■ Records provided
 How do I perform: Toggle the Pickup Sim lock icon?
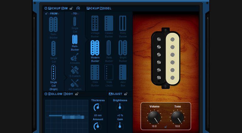(x=71, y=8)
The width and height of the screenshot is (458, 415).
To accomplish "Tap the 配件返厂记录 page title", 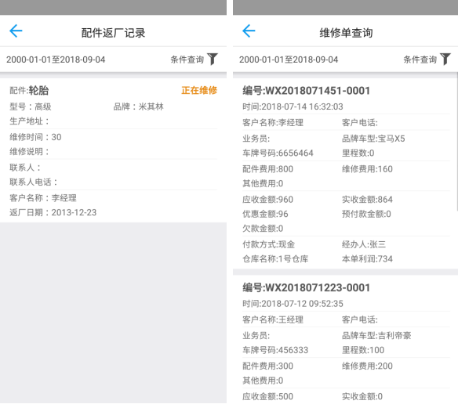I will [x=114, y=33].
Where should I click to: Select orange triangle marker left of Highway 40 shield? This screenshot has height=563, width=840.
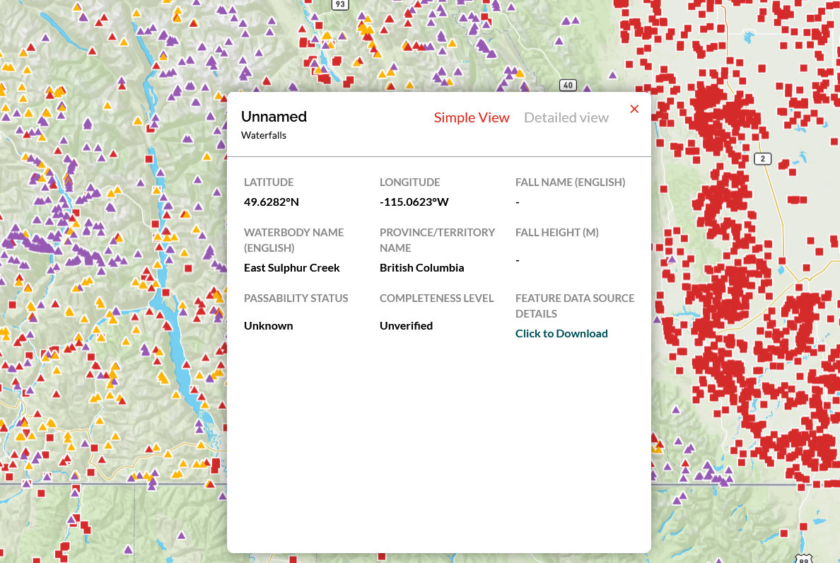520,73
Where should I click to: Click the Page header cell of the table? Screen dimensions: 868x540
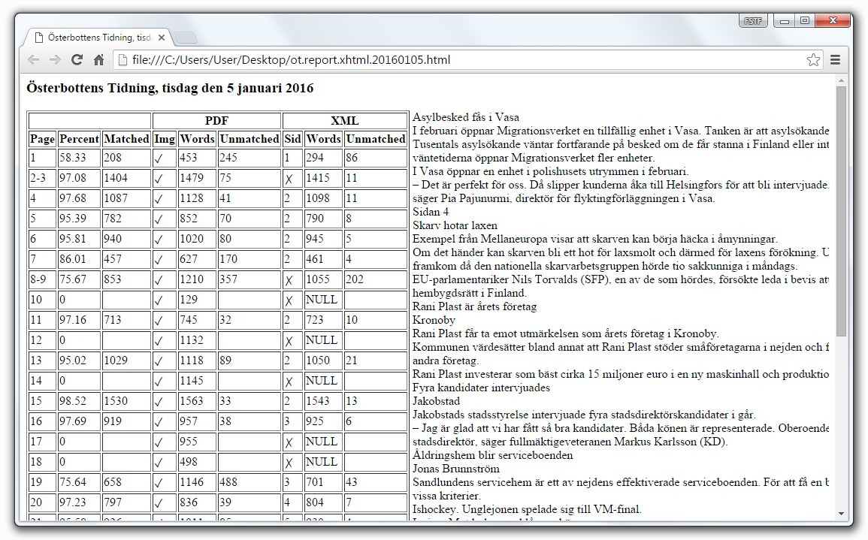[41, 139]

■ Exercise objective
I need the lines from the one holding "Where should I click to: Click" through the last line of the entries set down exactly, with every picture left out.

■ Written reply
Where should I click to: Click the Page header cell of the table? Screen dimensions: 868x540
[41, 139]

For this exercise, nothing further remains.